Election watch: Panicky Biden Progressives

“President Joe Biden is trailing, and liberal pundits are increasingly saying he has mainly himself to blame,” smirks W. James Antle III at the Washington Examiner.

There are even calls for him to step aside so the party can “replace him with someone who didn’t bother to run in the first place.”

This is “a trend in elite Democratic and liberal opinion that should worry the Biden camp. If this is what people are willing to contemplate with Trump ahead” narrowly now, “what happens if the Democrats lose ground?”

Even now, “the decision to debate suggests Bidenworld has some sense that the incumbent is losing, but outside allies see a five-alarm fire.”

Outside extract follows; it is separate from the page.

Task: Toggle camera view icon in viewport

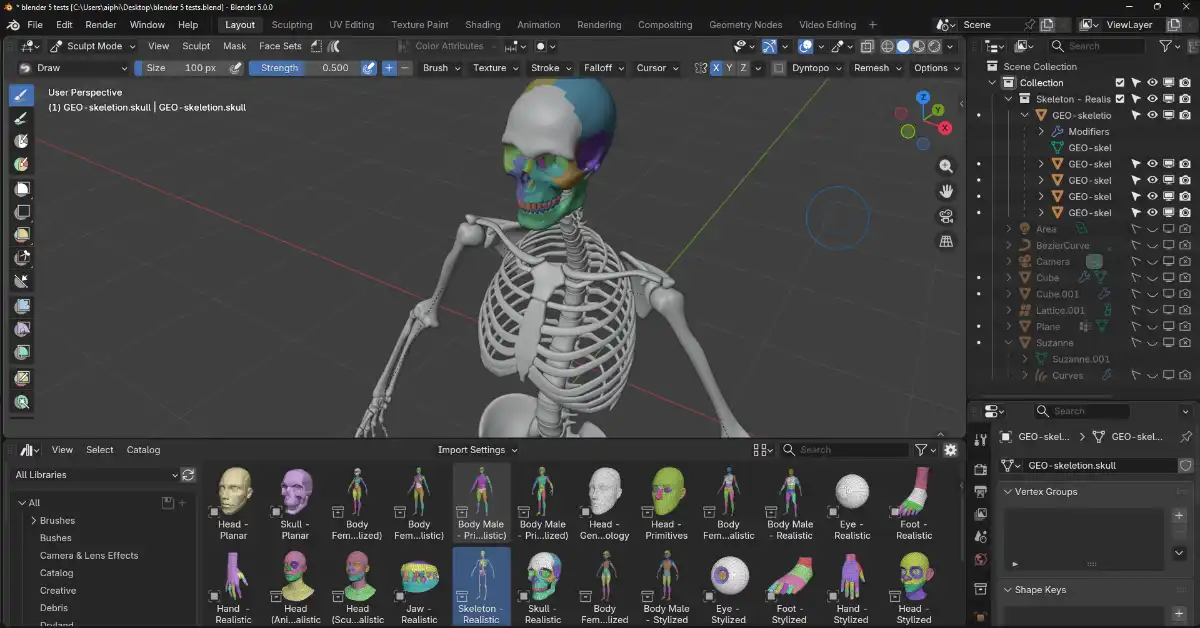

From the right: The ICC’s Gift to Hamas

“Some of the imperious prosecutors of the International Criminal Court (ICC) seem to think” it’s a crime “to defend yourself against fascist violence,” fumes Spiked’s Brendan O’Neill.

ICC chief prosecutor Karim Khan seeks arrest warrants for Israeli leaders Benjamin Netanyahu and Yoav Gallant, plus some Hamas leaders.

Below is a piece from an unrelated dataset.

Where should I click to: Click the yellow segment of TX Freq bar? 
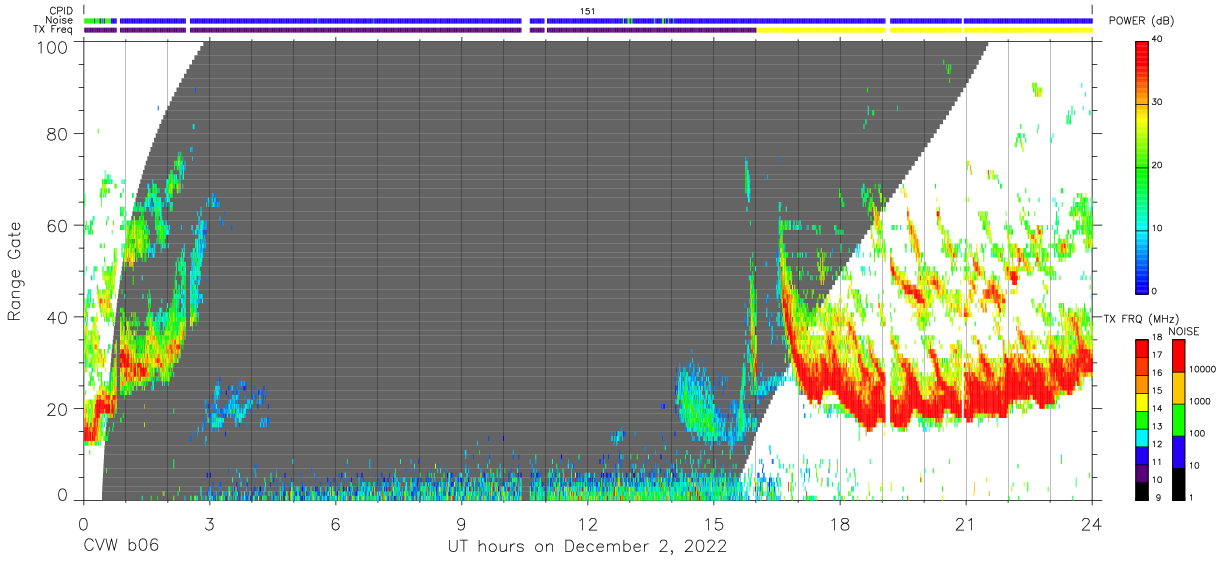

But to treat Hamas and Israel “as equally suspect” is “to abandon entirely the fundamentals of morality.”

“That the ICC seems unable to distinguish between war and war crimes” and “between the Jewish State and a movement devoted to the mass murder of Jews” is “truly alarming.”

“For Hamas, the annoyance of being looked upon as criminals by the ICC” will be outweighed by the “moral gain of warrants being sought for Netanyahu and Gallant.”

Legal beat: Joe’s Tape Trouble

“Despite releasing the transcripts, the Biden administration has invoked executive privilege to conceal” the tapes of his October interview with special counsel Robert Hur, notes James Burnham in The Wall Street Journal.

Biden claims “that he can assert privilege over the Justice Department’s ‘law enforcement functions.’ ”

But “whatever the application of executive privilege to Justice Department investigations of private citizens, it can’t be used to conceal tapes after transcripts have been released.”

In support of Biden’s novel claim, Attorney General Merrick Garland even embraces then-President Richard Nixon’s “argument in Nixon v. Warner Communications (1978) that the press didn’t have a legal right to obtain tapes that had been admitted into evidence at a trial for some of his former advisers.”

While “the long-term consequences of this gambit are uncertain,” for now “Congress and, if necessary, the courts, must swiftly reject it.”